= TASK PROMPT =
Every record below needs to be written out exactly, apart from the pictures.

(WORKING DATA begins)

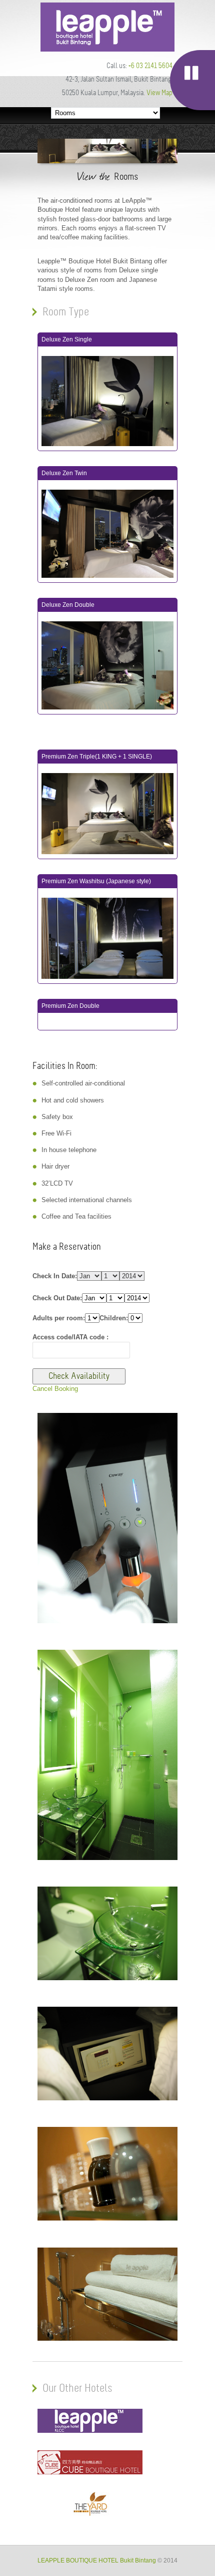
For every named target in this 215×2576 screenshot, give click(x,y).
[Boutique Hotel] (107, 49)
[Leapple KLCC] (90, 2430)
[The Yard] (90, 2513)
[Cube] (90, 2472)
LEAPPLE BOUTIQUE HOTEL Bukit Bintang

(WORKING DATA ends)

= WRITTEN SOLUTION =
For every named target in this 215×2576 screenshot, give click(x,y).
[Boutique Hotel] (107, 49)
[Leapple KLCC] (90, 2430)
[The Yard] (90, 2513)
[Cube] (90, 2472)
LEAPPLE BOUTIQUE HOTEL Bukit Bintang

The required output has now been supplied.